▶ SUPPLIED MATERIAL:

=== Begin Enclosure ===

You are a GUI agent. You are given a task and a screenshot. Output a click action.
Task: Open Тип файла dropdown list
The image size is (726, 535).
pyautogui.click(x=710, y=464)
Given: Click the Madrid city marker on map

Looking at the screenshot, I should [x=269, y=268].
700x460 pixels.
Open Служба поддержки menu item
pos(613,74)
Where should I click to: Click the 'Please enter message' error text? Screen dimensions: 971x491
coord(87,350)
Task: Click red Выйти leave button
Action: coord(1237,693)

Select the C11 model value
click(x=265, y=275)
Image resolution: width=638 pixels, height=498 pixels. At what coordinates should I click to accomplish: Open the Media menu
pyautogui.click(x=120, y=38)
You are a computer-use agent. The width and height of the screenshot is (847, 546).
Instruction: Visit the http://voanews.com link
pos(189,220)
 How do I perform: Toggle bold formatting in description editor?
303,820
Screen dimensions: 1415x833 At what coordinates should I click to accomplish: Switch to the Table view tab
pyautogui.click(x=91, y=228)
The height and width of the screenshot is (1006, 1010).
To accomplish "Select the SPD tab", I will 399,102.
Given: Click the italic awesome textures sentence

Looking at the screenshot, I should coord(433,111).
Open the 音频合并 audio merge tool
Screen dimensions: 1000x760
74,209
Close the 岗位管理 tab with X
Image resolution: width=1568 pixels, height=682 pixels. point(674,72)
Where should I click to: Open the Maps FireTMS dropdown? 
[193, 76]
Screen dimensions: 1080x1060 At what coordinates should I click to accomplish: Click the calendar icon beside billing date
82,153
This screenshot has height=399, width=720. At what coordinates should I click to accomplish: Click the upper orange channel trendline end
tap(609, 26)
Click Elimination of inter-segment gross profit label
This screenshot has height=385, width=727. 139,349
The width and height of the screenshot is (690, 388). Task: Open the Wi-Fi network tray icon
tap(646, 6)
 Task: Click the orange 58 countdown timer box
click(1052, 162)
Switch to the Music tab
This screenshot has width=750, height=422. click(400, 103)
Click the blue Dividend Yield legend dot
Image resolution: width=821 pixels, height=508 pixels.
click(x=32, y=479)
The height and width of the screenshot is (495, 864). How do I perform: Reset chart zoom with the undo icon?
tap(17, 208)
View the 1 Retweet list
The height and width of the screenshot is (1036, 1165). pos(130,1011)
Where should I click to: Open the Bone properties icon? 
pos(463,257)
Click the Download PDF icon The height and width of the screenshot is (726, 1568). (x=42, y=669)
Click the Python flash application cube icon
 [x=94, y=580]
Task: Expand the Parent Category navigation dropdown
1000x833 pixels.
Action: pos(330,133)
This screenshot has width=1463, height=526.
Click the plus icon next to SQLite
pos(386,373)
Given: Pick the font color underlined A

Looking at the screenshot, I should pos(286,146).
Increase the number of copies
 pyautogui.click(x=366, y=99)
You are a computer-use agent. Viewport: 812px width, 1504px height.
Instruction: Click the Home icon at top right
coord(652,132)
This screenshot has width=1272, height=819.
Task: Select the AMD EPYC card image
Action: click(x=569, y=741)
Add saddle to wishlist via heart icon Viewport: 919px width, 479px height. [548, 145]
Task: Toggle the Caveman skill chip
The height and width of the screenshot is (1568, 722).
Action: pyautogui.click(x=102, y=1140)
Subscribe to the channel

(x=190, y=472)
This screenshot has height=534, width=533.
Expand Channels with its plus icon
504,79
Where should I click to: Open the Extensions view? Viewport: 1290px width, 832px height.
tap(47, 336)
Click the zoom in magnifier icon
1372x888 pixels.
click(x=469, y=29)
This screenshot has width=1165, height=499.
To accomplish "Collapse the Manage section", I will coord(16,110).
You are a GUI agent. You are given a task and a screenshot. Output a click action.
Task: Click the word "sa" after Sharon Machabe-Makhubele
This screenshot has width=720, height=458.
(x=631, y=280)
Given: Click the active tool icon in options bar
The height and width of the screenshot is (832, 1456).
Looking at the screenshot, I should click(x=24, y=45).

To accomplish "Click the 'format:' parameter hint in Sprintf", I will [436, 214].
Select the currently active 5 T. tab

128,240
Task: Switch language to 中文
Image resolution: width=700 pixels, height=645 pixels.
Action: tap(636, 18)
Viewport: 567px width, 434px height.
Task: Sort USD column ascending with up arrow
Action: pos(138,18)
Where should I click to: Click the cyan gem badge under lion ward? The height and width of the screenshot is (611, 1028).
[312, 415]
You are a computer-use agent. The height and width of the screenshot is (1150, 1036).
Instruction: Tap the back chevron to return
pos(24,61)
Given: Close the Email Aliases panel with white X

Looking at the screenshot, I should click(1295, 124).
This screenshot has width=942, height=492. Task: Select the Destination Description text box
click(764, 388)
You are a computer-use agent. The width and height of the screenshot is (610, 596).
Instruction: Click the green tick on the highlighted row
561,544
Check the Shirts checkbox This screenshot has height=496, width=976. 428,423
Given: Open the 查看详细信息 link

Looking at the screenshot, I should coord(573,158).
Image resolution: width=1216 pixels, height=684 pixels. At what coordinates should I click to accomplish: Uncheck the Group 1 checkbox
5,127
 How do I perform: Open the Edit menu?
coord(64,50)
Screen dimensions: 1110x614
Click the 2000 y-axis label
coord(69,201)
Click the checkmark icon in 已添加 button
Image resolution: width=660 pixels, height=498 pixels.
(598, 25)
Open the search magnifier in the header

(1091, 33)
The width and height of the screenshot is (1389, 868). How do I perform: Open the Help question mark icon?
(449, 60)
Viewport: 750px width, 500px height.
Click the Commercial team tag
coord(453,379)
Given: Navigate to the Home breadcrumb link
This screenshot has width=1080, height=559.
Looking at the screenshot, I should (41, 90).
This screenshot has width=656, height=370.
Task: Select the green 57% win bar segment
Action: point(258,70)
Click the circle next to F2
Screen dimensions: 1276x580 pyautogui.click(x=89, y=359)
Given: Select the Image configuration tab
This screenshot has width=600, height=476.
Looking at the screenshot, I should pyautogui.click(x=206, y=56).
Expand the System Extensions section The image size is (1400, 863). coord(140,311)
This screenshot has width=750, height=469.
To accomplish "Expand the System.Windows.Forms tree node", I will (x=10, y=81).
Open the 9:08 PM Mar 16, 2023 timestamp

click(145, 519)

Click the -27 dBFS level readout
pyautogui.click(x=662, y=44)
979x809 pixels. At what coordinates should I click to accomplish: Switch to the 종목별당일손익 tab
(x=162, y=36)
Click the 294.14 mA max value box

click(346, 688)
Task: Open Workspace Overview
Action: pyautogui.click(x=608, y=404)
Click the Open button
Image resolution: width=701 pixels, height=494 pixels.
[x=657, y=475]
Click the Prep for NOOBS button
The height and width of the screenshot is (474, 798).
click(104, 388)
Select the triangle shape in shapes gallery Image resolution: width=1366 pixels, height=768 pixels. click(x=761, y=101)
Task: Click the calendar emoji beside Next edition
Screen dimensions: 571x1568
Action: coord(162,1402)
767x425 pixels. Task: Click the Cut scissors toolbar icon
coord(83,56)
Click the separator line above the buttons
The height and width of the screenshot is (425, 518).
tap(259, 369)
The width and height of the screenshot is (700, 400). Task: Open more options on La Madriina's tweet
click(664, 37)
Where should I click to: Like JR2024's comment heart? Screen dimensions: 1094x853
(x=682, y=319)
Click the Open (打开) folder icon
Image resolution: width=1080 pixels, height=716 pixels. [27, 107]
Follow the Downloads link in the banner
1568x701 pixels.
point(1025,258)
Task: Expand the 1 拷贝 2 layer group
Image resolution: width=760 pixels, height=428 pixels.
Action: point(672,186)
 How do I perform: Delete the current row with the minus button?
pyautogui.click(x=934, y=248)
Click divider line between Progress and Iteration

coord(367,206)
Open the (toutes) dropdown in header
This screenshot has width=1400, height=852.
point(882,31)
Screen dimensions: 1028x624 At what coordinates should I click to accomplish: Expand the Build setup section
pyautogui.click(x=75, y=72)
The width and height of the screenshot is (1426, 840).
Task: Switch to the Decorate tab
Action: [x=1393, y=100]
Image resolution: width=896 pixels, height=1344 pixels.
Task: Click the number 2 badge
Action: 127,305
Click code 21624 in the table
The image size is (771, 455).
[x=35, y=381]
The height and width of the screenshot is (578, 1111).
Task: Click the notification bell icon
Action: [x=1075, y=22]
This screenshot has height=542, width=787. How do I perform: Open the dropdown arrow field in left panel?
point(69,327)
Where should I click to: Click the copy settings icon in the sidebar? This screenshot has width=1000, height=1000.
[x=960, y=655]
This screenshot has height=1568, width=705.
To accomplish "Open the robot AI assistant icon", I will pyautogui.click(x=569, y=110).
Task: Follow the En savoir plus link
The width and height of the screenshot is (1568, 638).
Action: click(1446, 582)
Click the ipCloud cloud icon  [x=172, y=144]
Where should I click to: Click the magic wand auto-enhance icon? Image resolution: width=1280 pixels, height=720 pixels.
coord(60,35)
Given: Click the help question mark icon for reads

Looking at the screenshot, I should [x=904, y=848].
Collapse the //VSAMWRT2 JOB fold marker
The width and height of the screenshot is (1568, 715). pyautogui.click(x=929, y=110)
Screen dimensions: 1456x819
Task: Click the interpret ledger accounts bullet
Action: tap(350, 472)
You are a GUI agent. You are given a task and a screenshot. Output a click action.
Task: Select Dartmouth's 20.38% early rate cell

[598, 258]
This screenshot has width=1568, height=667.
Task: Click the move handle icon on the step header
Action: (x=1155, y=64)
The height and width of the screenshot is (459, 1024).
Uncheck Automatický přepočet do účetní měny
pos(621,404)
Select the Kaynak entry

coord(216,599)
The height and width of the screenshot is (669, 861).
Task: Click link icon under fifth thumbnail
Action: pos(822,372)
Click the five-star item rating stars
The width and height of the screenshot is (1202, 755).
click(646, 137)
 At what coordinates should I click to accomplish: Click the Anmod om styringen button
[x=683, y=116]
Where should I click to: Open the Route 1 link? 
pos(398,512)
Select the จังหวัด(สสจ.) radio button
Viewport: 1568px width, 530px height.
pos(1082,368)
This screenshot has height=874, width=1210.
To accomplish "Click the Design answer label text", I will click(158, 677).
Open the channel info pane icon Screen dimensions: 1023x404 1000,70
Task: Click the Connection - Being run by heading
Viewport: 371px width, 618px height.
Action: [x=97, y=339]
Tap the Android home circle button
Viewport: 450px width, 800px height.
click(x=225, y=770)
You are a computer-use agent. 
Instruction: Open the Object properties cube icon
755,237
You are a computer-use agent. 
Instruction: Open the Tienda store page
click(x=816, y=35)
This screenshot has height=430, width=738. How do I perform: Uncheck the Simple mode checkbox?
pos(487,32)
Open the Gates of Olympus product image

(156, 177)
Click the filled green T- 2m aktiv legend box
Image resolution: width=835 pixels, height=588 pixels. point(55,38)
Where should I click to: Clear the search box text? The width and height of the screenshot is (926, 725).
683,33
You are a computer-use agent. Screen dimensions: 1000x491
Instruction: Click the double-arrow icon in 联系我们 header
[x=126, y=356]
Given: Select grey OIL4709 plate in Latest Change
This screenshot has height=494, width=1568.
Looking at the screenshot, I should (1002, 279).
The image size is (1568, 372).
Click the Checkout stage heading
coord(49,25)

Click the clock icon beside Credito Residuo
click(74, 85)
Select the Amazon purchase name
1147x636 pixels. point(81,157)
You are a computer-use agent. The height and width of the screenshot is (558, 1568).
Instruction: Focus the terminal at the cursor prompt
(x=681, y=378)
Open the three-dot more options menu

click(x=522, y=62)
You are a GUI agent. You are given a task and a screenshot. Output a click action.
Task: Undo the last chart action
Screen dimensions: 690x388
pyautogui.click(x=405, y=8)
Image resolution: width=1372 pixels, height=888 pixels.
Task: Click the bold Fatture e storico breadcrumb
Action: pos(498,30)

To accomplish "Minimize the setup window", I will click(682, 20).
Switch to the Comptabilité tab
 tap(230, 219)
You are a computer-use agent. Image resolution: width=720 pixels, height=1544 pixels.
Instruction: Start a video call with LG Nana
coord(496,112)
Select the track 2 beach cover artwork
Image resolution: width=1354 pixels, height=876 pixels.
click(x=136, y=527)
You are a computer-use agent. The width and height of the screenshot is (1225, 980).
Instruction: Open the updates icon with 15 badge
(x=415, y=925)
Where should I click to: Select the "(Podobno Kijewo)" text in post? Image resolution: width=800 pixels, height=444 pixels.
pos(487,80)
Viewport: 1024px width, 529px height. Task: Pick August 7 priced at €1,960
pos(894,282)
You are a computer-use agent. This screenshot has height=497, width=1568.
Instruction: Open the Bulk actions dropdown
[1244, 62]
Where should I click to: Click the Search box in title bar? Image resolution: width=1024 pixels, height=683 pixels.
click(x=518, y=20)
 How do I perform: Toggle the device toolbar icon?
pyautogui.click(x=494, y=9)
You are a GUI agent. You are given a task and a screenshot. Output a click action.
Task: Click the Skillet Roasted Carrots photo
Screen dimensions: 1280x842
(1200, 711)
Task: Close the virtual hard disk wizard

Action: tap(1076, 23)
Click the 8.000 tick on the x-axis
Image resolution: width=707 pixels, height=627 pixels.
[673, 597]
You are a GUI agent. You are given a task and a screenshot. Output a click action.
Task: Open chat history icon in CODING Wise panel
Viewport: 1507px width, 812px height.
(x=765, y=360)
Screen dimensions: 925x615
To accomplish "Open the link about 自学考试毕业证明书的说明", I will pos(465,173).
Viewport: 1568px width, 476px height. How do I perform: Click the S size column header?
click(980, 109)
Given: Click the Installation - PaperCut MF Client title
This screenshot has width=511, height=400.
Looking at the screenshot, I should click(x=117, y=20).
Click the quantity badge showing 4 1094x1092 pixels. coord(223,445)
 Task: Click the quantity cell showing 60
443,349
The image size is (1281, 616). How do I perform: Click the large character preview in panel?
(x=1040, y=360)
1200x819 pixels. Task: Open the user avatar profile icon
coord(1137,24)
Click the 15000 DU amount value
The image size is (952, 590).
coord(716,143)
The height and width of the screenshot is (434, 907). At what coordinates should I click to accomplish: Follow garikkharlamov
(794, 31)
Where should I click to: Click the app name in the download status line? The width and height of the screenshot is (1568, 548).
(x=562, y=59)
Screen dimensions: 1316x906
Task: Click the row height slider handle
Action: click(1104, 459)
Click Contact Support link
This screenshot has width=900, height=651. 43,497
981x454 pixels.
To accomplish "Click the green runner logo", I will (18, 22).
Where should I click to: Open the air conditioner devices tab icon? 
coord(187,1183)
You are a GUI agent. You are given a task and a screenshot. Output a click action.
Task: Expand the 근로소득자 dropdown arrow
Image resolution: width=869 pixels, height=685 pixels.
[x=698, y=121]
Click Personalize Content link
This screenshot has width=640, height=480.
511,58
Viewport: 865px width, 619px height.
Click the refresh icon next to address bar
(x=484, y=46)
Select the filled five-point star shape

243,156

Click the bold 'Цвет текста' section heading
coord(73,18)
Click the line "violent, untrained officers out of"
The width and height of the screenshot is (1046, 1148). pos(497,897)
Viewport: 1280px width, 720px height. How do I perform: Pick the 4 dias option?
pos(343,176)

=== End Enclosure ===

▶ PROBLEM REQUIREMENTS: Answer with one number only: how many lines in the data contain the word "System"?

▶ SOLUTION FOR THIS PROBLEM: 2